Working in close collaboration with these communities and the UN Mission in South Sudan Civil Affairs Division, these conferences brought together members of the Dinka Malual, Rezeigat, and Misseiriya communities and provided them with a safe space to voice their concerns. Having a forum for safe and open communication helped to mitigate conflict, ease tensions, address critical issues, and create resolutions necessary for improving cross-border peace through trade.

VISTAS supported annual conferences before and after the spring migrations between the Dinka Malual, Rezeigat, and Misseiriya where these communities agreed to, and then implemented, conference resolutions. As part of these resolutions, they created and strengthened shared spaces for trade and peacebuilding, such as livestock and trade complexes, a chamber of commerce, peace committees, Traditional Authority Courts, and water points along migration routes. To manage these shared spaces, the participants of the annual migration conferences, with the support of VISTAS, set up a Joint Border Peace Development Committee.

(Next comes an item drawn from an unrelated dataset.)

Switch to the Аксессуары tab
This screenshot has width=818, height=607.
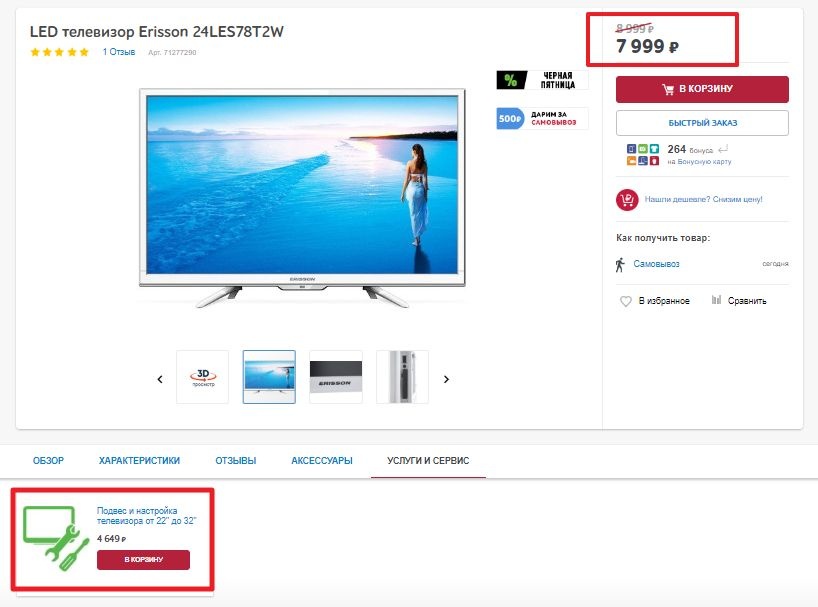coord(322,460)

Building on this success, the VISTAS program identified various civil society organizations, non-governmental organizations, and youth and women associations and provided them with capacity training for trade interaction and service provision. After establishing these shared spaces and increasing the capabilities of key partners, the VISTAS team saw tangible peace and collaboration efforts amongst these communities, which laid the foundation for more effective conflict resolution in the future.

Beyond minimizing tensions between migrating pastoralists and host communities, the peace conferences began to change the nature of a previously adversarial relationship to one that could be beneficial to both pastoralist and host communities. Northern Bahr el Ghazal Dinka began to have increased access to trade through the surplus of goods brought by the Sudanese pastoralists, and the pastoralists began to have guaranteed access to grazing land that sustains their livelihoods. As one conference delegate from Northern Bahr el Ghazal said, “Sudan and South Sudan are two different countries, but we are still one people sharing the same resource.”


About the project: The goal of USAID VISTAS was to mitigate the spread of communal violence and rising tensions in critical areas where local level conflict could have national implications. The project had four objectives: to increase space and tools to manage conflict and tensions, build cross-line interdependency to promote peaceful coexistence, promote a more informed community, and engage communities in trauma awareness to lay the foundation for healing and reconciliation.